* _Try it_:
Copying nothing before it, reproduce the line that holds "1568x427 pixels." and every line after it in the data, exactly.

* _Exercise input_:
________
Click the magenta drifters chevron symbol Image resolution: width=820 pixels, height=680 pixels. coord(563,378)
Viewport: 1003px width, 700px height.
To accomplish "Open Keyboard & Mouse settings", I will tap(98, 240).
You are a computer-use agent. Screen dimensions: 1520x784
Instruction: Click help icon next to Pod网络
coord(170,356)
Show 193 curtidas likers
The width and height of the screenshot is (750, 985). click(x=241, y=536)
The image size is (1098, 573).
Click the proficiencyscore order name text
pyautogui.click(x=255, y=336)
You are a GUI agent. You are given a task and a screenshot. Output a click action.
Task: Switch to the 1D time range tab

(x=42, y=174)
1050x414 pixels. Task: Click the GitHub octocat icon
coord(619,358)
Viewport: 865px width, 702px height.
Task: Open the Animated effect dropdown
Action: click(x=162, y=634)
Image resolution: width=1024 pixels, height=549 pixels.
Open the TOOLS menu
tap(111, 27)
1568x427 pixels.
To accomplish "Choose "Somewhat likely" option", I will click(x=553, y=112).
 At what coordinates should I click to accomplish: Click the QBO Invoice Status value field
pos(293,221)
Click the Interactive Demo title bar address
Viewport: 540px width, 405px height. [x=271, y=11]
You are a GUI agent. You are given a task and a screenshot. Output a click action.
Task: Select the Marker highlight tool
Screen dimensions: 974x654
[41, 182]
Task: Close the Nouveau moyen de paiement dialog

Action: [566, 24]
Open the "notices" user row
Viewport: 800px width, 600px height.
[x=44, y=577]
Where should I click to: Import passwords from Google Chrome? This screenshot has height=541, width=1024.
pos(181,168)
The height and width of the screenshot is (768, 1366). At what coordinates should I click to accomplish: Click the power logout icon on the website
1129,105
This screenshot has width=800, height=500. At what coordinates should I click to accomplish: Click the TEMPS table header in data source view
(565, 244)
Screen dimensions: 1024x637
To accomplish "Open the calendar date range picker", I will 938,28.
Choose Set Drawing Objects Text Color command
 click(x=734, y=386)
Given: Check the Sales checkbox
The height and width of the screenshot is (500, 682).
________
* _Answer to the problem_:
1568x427 pixels.
To accomplish "Choose "Somewhat likely" option", I will click(x=553, y=112).
 At what coordinates should I click to accomplish: Click the QBO Invoice Status value field
pos(293,221)
Click the Interactive Demo title bar address
Viewport: 540px width, 405px height. [x=271, y=11]
You are a GUI agent. You are given a task and a screenshot. Output a click action.
Task: Select the Marker highlight tool
Screen dimensions: 974x654
[41, 182]
Task: Close the Nouveau moyen de paiement dialog

Action: [566, 24]
Open the "notices" user row
Viewport: 800px width, 600px height.
[x=44, y=577]
Where should I click to: Import passwords from Google Chrome? This screenshot has height=541, width=1024.
pos(181,168)
The height and width of the screenshot is (768, 1366). At what coordinates should I click to accomplish: Click the power logout icon on the website
1129,105
This screenshot has width=800, height=500. At what coordinates should I click to accomplish: Click the TEMPS table header in data source view
(565, 244)
Screen dimensions: 1024x637
To accomplish "Open the calendar date range picker", I will 938,28.
Choose Set Drawing Objects Text Color command
 click(x=734, y=386)
Given: Check the Sales checkbox
The height and width of the screenshot is (500, 682).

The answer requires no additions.